Control #8: Open Control – Point Reyes Station, CA (336.5 miles) – Open: 22:50 – Close: 18:04
We clocked in at 4:30pm and I persuaded Alex and Martin to join me for a gourmet dinner at The Cowgirl Cantina (where TBO and I supped on the 300k). There’s a large lawn that’s perfect for picnicking on the grass, and we feasted on tasty chicken salad sandwiches and roasted tomato soup. (I said this meal would redeem ourselves with our stomachs after forcing them to digest that McNasty ‘food’ in Ft. Bragg.) I had a cappuccino and more ibuprofen for my power dessert, counting on them to propel me pain-free to the Golden Gate Bridge.
Finish Control – Golden Gate Bridge Plaza (373 miles) Open: 00:48 – Close: 22:00
With only four climbs left, the end was in sight. My knee was aching, but it couldn’t match the fire in my belly to get back to San Francisco. Alex and I chatted up the climbs so that they’d pass by more quickly, and when we reached Fairfax — I was en fuego! My drug cocktail had kicked in, so I took it up a notch on the flat streets through Marin and hammered up Camino Alto as fast as I could. Alex said, “Wow, I’ve never seen you in racer mode before!” And I replied, “LET’S GET THIS SHIT DONE!”

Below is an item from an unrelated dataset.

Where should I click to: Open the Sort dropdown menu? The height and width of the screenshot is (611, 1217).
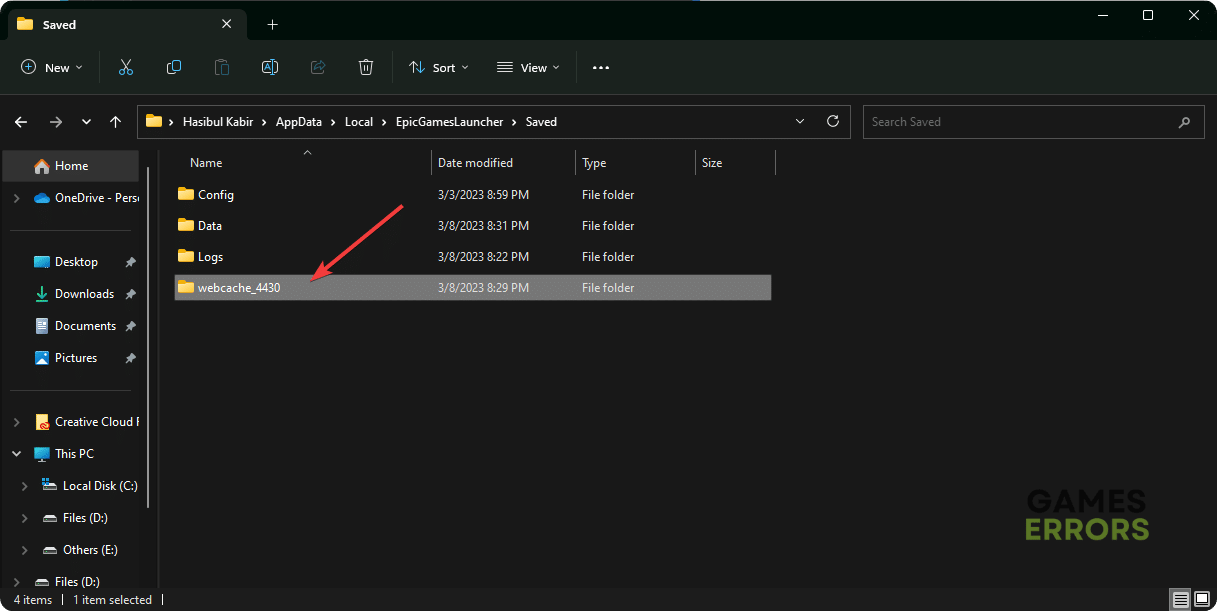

An hour and a half later, there was the majestic Golden Gate Bridge — ready to welcome us back into the city. Alex and I both yelled, “Woohoo!” as we crossed over the bay.
A great big cheer erupted from the crowd of finish volunteers as we rolled in, and The Bearded One gave me a big hug as I hopped off my bike. We made it in just before 8 o’clock in 37 hours, 55 minutes!
Now bear with me as I’m about to launch into a long-winded thank you speech à la the Oscars, but there’s so many people who have helped me finish this series this year. First and foremost, much love and thanks to my husband, Shawn “The Bearded One” Hatfield, for supporting my goal of completing my first SF Randonneur series. I’d also like to thank Martin and Alex for sticking with me during the cold, bleak hours when I wrestled with my personal demons and battled my knee pain — I wouldn’t have finished the 600k without your phenomenal support.
And thanks to everyone who I’ve ridden with during this series, who’ve shared their stories and advice with me and spurred me onwards to become a super randonneuse. (Now I know why they call give that designation to riders who finish a series — you do feel like a superhero afterwards!) Of course, last but certainly not least in my book, thank you to the San Francisco Randonneurs for organizing a fantastic set of rides for us — the hard work put in by all of your volunteers is greatly appreciated.
So what’s next? I’ve formed a team for the Dart Populaire that’s coming up in June with non-RUSA folks (maybe I can indoctrinate them into joining SFR!) And I think I’m going to go for an R-12 this year, because why the hell not, right? Just have to fix these pesky knee issues and I’m good to go!